COACH Bruce Heppler SAID — “It was a good opening round with a lot of subpar holes, something we’ve been needing. But we also had a lot of unforced errors (four double- or triple-bogeys), which we need to clean up tomorrow and Tuesday. Chris played a very solid round today, good to see.”

TOURNAMENT INFORMATION — Georgia Tech is making its 26th appearance in the Puerto Rico Classic, typically the second event on the Yellow Jackets’ spring schedule after its opening trip to Hawai’i, having participated in every renewal of this tournament. The 54-hole event runs through Tuesday with a shotgun start at 8 a.m. each day. Normally played at the River Course at Rio Mar Beach and Spa Resort, the event is being contest this year at the 6,716-yard, par 71 Ocean Course due to lingering damage from last summer’s hurricane season.

Eight of the 15 teams in the field are ranked among the nation’s top 50 in the Golfstat rankings — Alabama (1), Georgia Tech (3), Oklahoma (9), Clemson (17), Kentucky (18), Marquette (33), NC State (37), Northwestern (44), Purdue (52), Middle Tennessee (73), Virginia Tech (76), Maryland (77), East Carolina (79), Georgia (93), UNC Greensboro (116).

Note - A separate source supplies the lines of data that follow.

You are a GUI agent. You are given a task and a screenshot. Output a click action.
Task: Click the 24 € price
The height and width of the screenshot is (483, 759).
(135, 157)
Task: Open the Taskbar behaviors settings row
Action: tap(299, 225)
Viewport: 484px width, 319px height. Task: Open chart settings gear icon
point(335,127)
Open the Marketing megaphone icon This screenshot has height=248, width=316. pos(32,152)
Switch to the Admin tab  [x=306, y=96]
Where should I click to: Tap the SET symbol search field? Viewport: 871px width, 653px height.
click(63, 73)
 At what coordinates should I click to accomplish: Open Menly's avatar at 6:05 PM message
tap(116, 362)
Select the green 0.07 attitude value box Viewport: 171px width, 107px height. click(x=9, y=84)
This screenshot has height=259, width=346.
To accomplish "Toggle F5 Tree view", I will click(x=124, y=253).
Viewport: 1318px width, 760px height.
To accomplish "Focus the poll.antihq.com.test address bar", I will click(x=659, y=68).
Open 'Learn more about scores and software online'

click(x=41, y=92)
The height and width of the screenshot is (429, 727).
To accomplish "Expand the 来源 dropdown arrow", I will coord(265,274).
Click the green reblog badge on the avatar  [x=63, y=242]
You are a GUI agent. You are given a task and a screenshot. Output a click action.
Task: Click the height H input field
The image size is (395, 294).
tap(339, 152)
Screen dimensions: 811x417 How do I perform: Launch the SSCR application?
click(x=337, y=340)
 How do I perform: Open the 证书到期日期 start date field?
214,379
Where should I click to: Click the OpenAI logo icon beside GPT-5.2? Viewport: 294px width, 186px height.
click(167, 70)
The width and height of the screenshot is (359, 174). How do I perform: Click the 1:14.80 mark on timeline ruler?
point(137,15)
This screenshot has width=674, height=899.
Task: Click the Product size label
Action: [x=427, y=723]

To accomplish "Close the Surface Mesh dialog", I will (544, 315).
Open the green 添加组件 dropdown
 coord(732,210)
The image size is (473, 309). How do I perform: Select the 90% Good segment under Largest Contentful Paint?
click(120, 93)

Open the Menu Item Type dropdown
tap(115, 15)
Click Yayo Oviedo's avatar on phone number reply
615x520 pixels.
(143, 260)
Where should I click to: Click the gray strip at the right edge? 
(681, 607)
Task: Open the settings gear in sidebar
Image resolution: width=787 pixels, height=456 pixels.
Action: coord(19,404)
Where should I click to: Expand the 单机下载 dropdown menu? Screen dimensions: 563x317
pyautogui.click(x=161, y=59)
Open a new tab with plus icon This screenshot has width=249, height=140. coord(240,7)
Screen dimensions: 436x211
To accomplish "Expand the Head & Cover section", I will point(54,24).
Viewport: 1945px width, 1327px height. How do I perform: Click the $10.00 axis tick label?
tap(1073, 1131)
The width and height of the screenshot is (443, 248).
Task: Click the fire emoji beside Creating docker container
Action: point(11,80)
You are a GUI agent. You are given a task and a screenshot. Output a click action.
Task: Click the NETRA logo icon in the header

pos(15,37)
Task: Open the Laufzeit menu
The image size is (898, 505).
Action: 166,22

The Yellow Jackets finished third in last year’s Puerto Rico Classic, with then-freshman Luke Schniederjans taking home medalist honors for his second collegiate victory of the year. Tech has won the event five times and finished second six times. Seven Jackets have earned medalist honors, including Mikko Rantanen (1994), Stewart Cink (1995), Matt Kuchar (1998), Troy Matteson (2002), Roberto Castro (2007) and James White (2011) prior to Schniederjans’ triumph last spring.